Si Stevie hubiese querido detener el taxi en medio de la calle, el conductor, Omar Zumbadie, no lo habría recogido.

Aquel viejo blanco y grandullón necesitaba un afeitado. Necesitaba ropa limpia. Y apestaba a vómito. Omar rezó para que el viejo no vomitase en el taxi. No parecía borracho sino más bien cansado y como en trance.

El taxi enfiló Riverside Drive hacia el norte por el puente George Washington, hacia la autopista Cross Bronx. Big Stevie contó su dinero. Tenía cuarenta y tres dólares y sangraba de nuevo a través del vendaje que le había hecho El Jockey alrededor de la pierna.

Si Stevie hubiese sido un hombre vengativo, podría haber matado al detective que había ido al apartamento de El Jockey. Habría sido fácil. El detective, cuyo nombre era Don Flack, según la tarjeta que le había entregado a El Jockey, era el que le había disparado. Regalo de cumpleaños de lo mejorcito de Nueva York, una bala en la pierna. La bala ya no estaba allí, pero dolía, y el dolor iba extendiéndose. Big Stevie lo ignoró. Pronto acabaría y, si tenía un poco de suerte, lo cual era probable que no sucediese, se haría con algo de dinero y se libraría de Dario Marco.

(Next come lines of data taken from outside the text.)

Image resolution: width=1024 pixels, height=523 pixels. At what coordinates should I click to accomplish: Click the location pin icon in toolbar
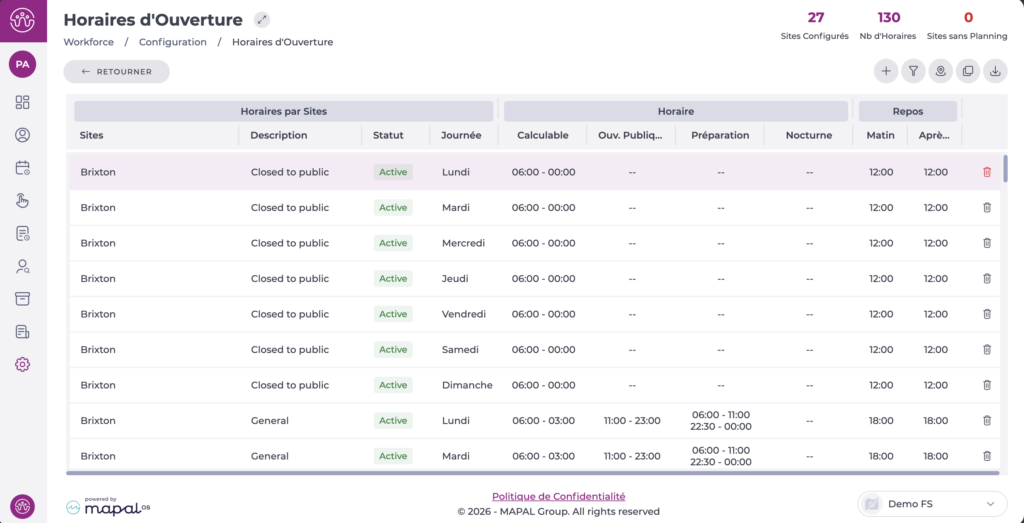[x=940, y=71]
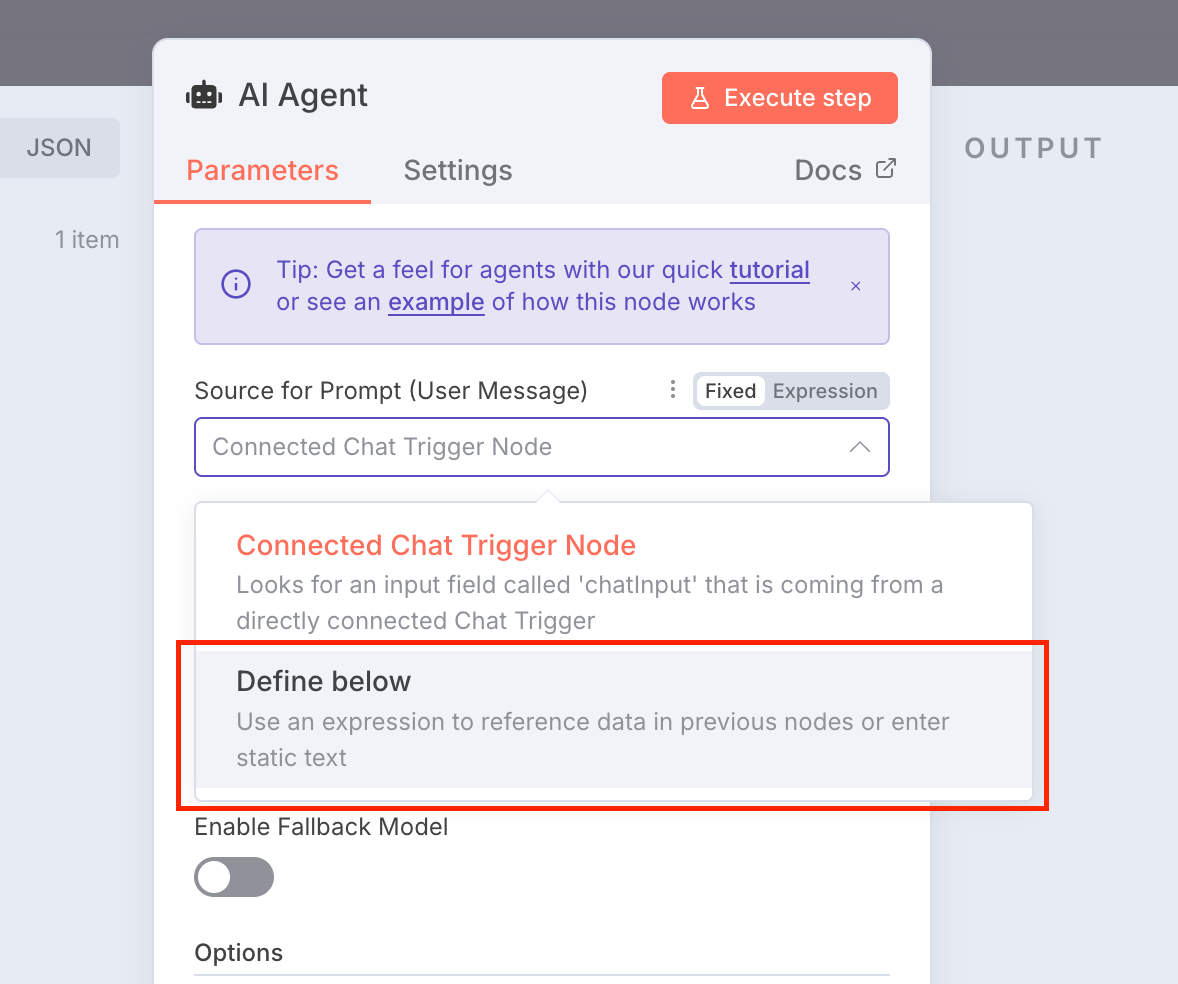Collapse the Source for Prompt dropdown chevron

click(x=859, y=447)
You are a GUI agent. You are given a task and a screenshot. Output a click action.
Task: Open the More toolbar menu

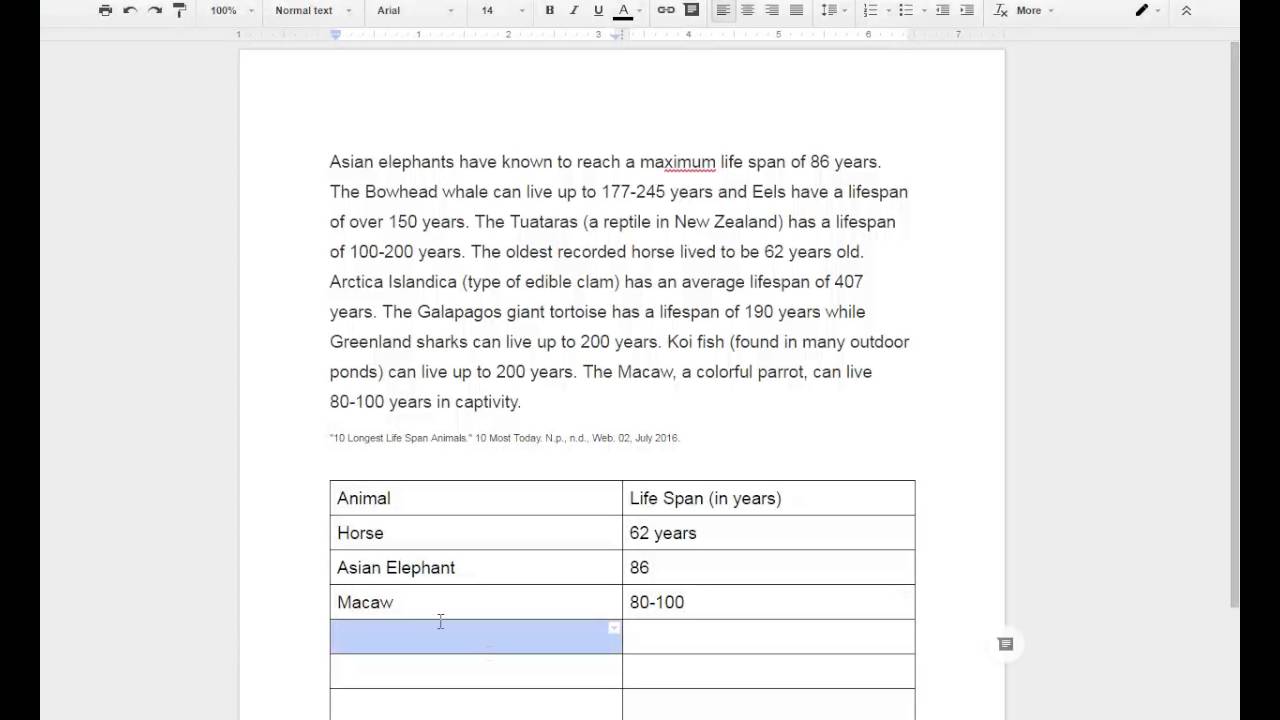tap(1035, 10)
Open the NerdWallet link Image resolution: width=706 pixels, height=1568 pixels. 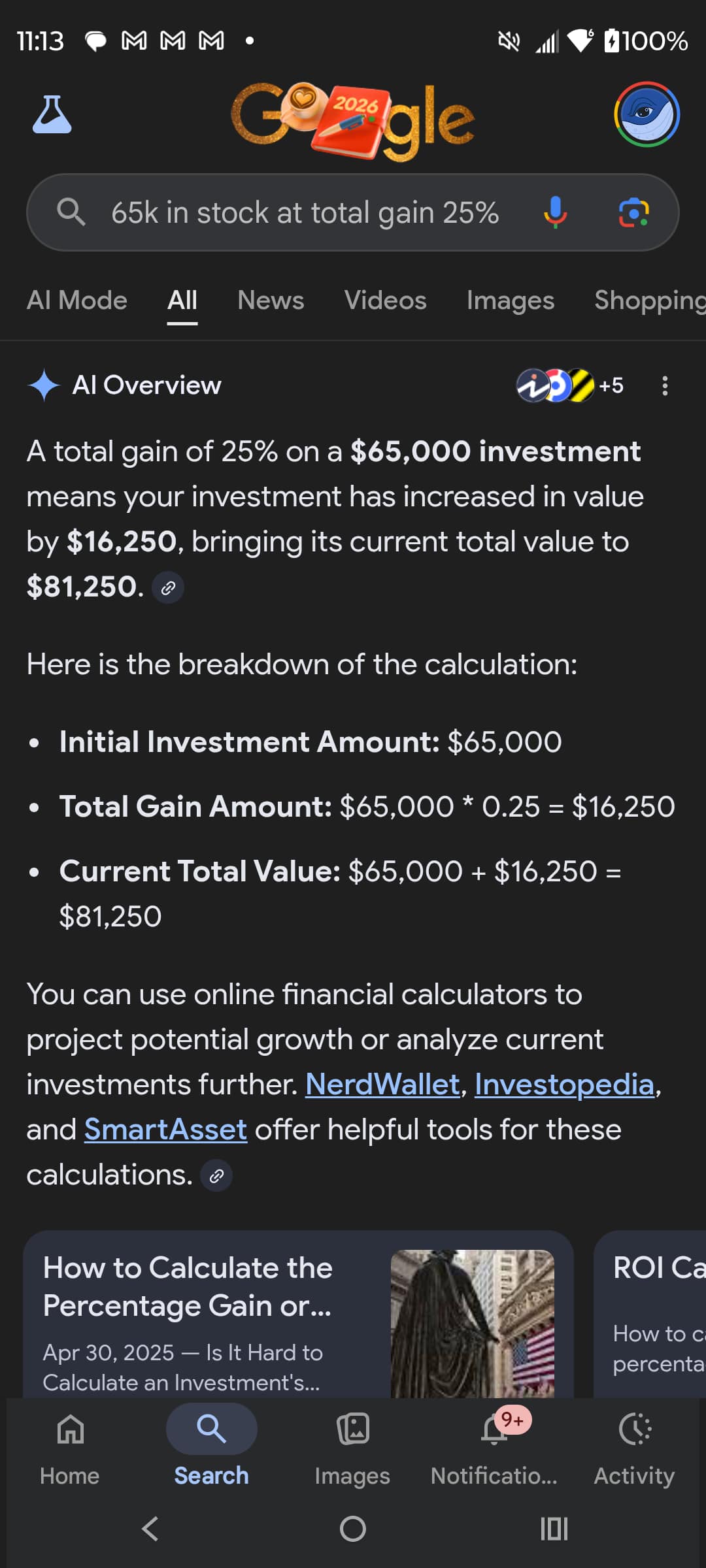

La vida era injusta, pensó Stevie cuando el taxi tomó la salida de Castle Hill. Stevie lo aceptaba, pero la traición de Dario al enviar a dos de los tipejos de la panadería para matarle iba más allá de la injusticia. Stevie había sido un buen soldado, un buen repartidor. A los clientes de su ruta les caía bien. Se portaba bien con los niños, incluso con los nietos de Dario, quienes a la edad de nueve y catorce años se parecían a su padre y no confiaban en nadie.

A la porra las injusticias. Ahora se trataba de igualar la balanza y también de mantenerse con vida. La otra opción era llamar al policía de la tarjeta e imaginar horas, días entre rejas, días de traiciones, ponerse un traje y acudir al juicio contra Dario, que uno de los abogados de Dario le hiciese parecer idiota. Y después la cárcel. Poco importaba la duración de la condena. Sería lo bastante larga, y él ya era un hombre mayor.

No, el modo en que él había pensado hacer las cosas era el único posible.